Powell Butte resident held the deputy treasurer office in Jefferson County before coming to Crook County

JASON CHANEY - Crook County Clerk Cheryl Seely (left) swears in new County Treasurer Debbie Palmer as County Commissioner Jerry Brummer looks on in the background.

Crook County has a new treasurer.

Debbie Palmer, who has held a similar position in Jefferson County, was appointed to the position during a County Court meeting Wednesday morning. The appointment was made shortly after the deadline passed to run for the office and Palmer emerged as the only candidate. She will hold the treasurer office by appointment until January, and begin her elected four-year term thereafter.

Palmer, who is 57, was born and raised in Stanfield, a small community near Hermiston. After graduating high school in her home town, she studied accounting, and she and her family eventually landed in Madras in 2000.

"I worked for Jefferson County for 11-and-a-half years in their finance department," she said. "I was appointed tax collector there in 2010. Then in 2013, we had some issues with our treasurer there, and I was appointed deputy treasurer in 2015.

Palmer began a gradual transition to full-time residence of Crook County in 2010, when she and her husband purchased a second home in Powell Butte in 2010.

"We maintained two residences for many years, as my husband was the manager at Round Butte Hatchery," she said.

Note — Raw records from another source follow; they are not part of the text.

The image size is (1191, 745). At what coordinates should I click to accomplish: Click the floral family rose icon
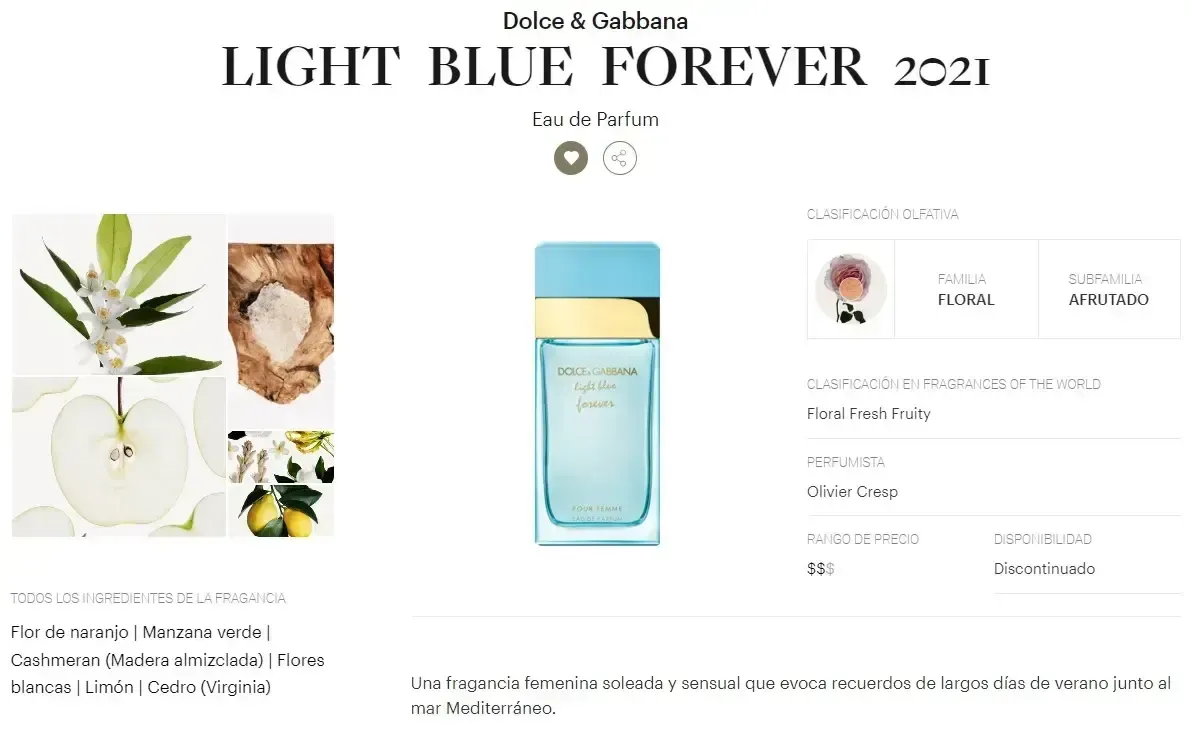[851, 289]
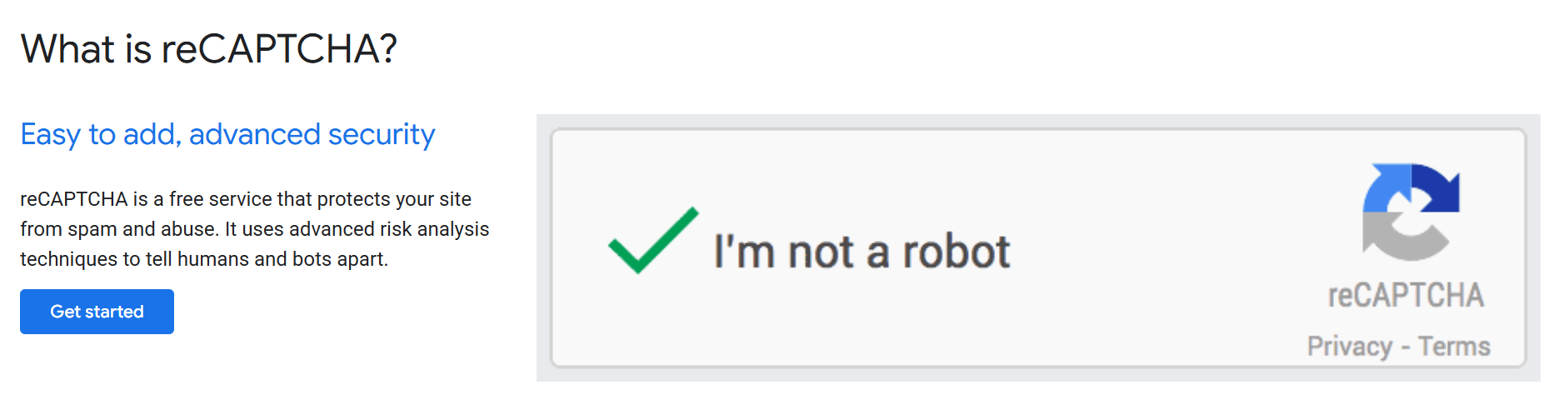
Task: Open the Terms link
Action: click(1454, 346)
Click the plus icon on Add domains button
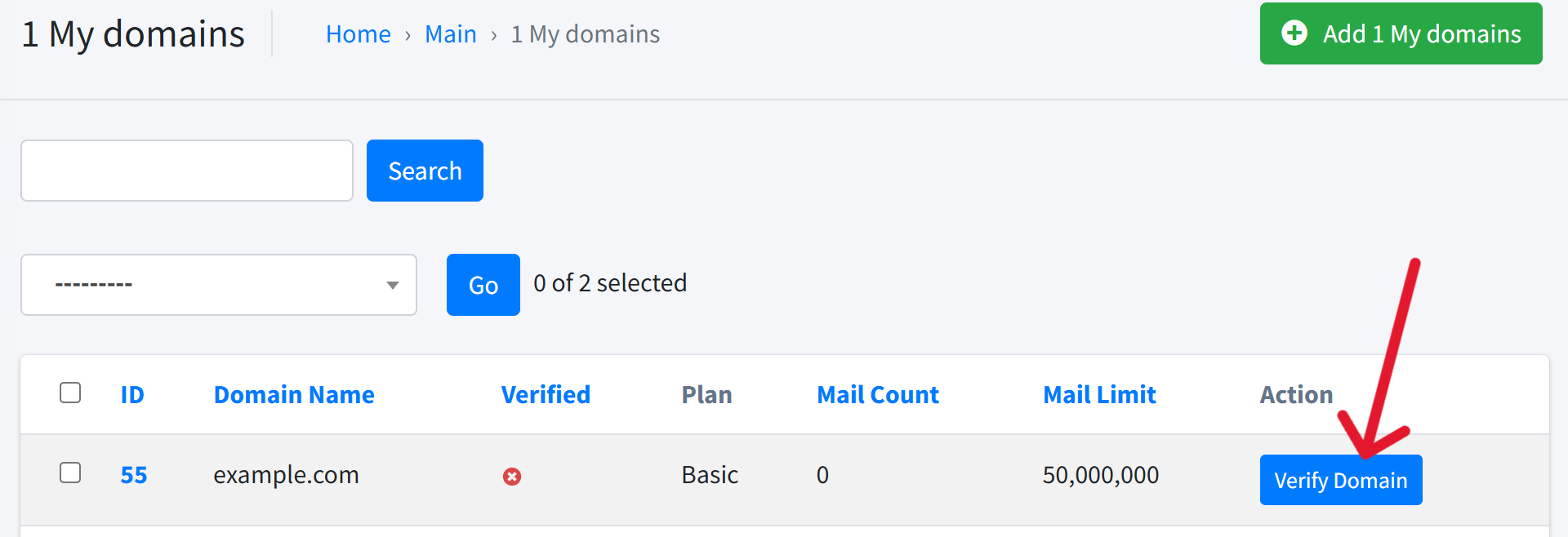Viewport: 1568px width, 537px height. point(1295,33)
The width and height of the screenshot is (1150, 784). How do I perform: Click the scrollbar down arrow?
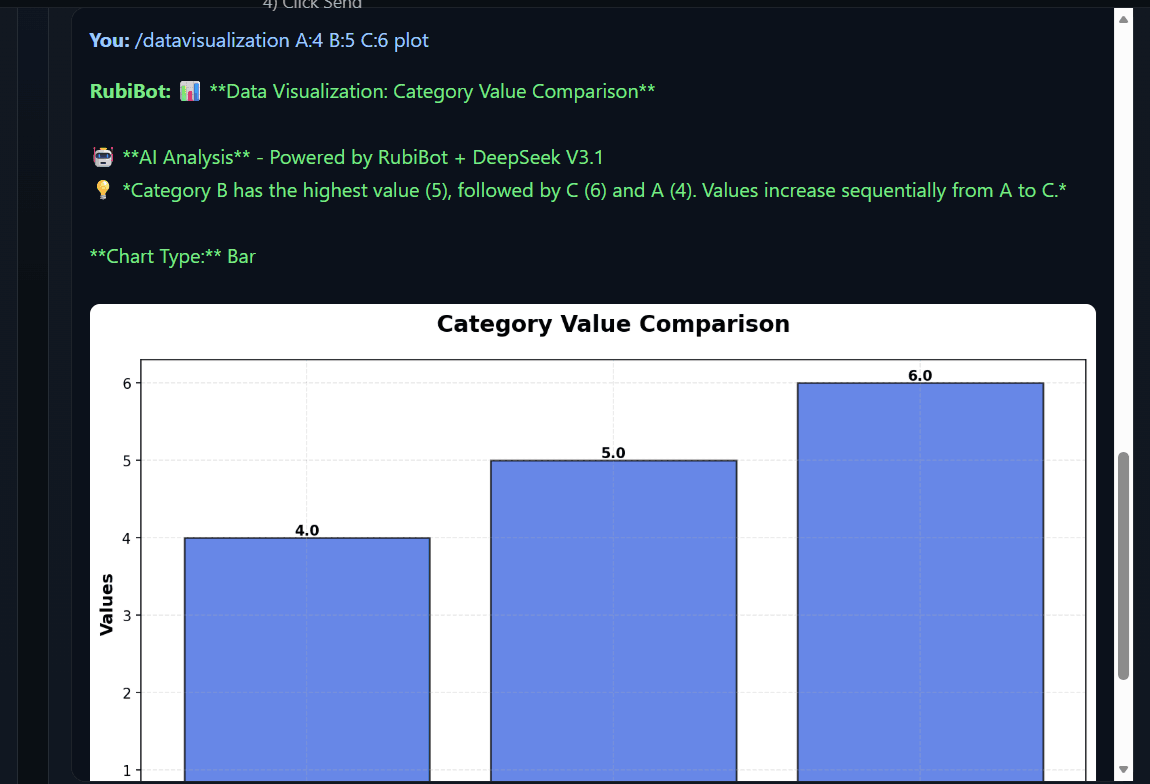(1123, 769)
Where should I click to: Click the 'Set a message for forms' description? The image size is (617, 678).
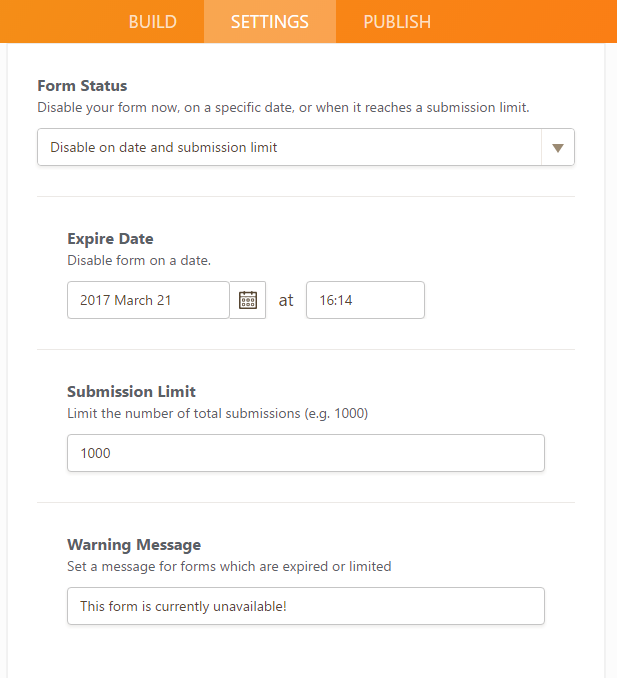click(x=229, y=566)
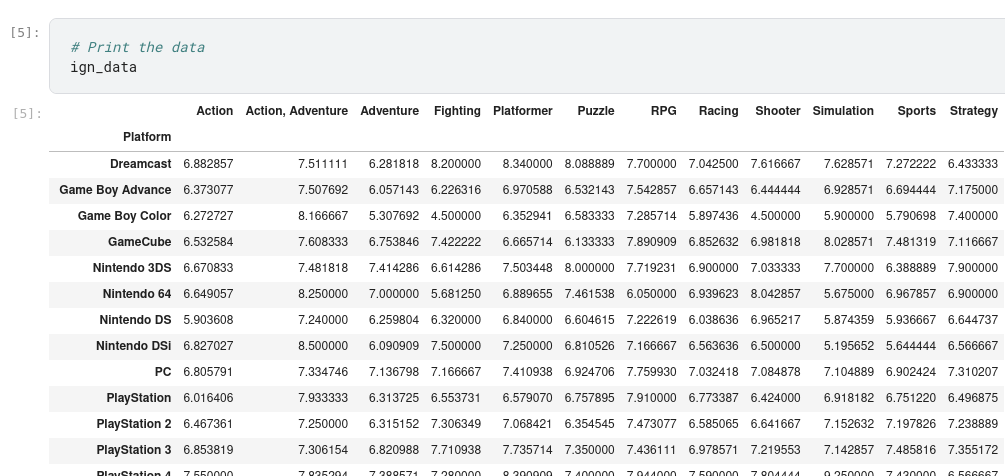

Dividing time between the two locations, Palmer moved to Powell Butte exclusively in 2012 after her son and daughter had completed high school in Madras. When her husband retired a little more than a year ago, he joined her full time in Powell Butte.

Because she now lives closer to Prineville than Madras, Palmer said she had hoped a position would open in the Crook County Treasurer's Office.

"It is a miserable commute in the winter," she said of the daily drives from Powell Butte to Madras.

So when former Treasurer Kathy Gray resigned this past May, opening up the position to election this November, Palmer threw her hat in the ring. In the job, see saw work similar to what she did in Madras.

"I like what I did in Jefferson County. It was a small county like Crook. I wore many different hats," she said. "It was appealing to me to come to work here. I see a lot of the same opportunities with less commute."

Palmer joins the county finance team during a period of transition. When Gray resigned, county leaders had begun plans to restructure the finance office, so Palmer said some of her job duties are still getting sorted out.

She noted that the county has recently hired a chief financial officer, and as treasurer, she anticipates working with the new department leader to accomplish some pressing needs.

"We are in the process of trying to get the last fiscal year closed. We have audits coming up," she said. "We also have a property tax roll that will be getting certified soon, so we are working to make sure we have got all of that in order."